In 2010, Ntuane left the Botswana Democratic Party amid internal divisions within the party and became one of the founding members of the Botswana Movement for Democracy (BMD). He initially served as chairman of the BMD's interim executive committee. In May 2010, he stepped down from the position to make way for Gomolemo Motswaledi and became vice-chairman.

Following the formation of the BMD and the movement of several members of Parliament to the new party, Ntuane became Leader of the Opposition in the National Assembly in 2010. At the BMD's inaugural national congress in May 2011, Motswaledi was elected president while Ntuane was elected vice-president unopposed.

In June 2012, Ntuane resigned from the BMD and rejoined the BDP, ending his tenure as BMD vice-president and Leader of the Opposition.
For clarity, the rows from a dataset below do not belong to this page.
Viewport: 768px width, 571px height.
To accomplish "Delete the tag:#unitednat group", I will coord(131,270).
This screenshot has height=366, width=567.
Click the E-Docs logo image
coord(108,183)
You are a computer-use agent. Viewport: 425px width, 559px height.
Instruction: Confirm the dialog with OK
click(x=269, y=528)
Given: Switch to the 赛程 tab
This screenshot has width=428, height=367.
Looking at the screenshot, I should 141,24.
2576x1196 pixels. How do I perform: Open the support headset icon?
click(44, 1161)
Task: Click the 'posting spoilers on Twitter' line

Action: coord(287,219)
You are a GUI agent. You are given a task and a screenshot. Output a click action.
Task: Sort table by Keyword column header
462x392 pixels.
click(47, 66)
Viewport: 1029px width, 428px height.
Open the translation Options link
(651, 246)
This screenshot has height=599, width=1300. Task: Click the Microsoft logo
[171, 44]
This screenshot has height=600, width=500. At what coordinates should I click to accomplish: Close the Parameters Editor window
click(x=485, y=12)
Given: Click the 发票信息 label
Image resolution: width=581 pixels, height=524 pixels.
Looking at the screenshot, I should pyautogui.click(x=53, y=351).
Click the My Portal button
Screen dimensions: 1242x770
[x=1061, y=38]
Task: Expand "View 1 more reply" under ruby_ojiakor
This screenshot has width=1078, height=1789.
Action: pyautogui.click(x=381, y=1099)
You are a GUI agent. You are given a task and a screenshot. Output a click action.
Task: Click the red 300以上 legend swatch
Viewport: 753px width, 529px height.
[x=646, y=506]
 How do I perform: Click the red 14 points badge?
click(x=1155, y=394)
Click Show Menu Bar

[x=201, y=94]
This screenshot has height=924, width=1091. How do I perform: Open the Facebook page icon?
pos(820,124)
=== Return to the Botswana Democratic Party ===

After returning to the BDP in 2012, Ntuane contested Gaborone Bonnington South in the 2014 general election, following the delimitation of constituencies ahead of the election. in the 2014 general election. He was defeated by Ndaba Gaolathe of the Umbrella for Democratic Change (UDC), receiving 3,597 votes to Gaolathe's 6,646.

Following the election, Ntuane remained active within the BDP. In 2015, he contested the position of party secretary-general at the BDP national congress in Mmadinare. He defeated Gaotlhaetse Matlhabaphiri by 724 votes to 180 and was elected secretary-general.

Ntuane sought re-election as secretary-general at the BDP congress in 2017, but was defeated by Mpho Balopi, who received 662 votes to Ntuane's 234. His defeat ended his two-year tenure as secretary-general.

=== Later activities ===

In February 2019, Ntuane resigned from the BDP central committee, where he had served as an additional member following his defeat in the 2017 secretary-general election. He said that his position in the party was limiting his ability to undertake election-observation work with non-state organisations. Ntuane had participated in election observation missions since 2006 and had served as a team leader on an observer mission for the 2018 elections in the Democratic Republic of the Congo.

== Personal life ==

Ntuane married his longtime partner, Mpho Masome, in November 2011.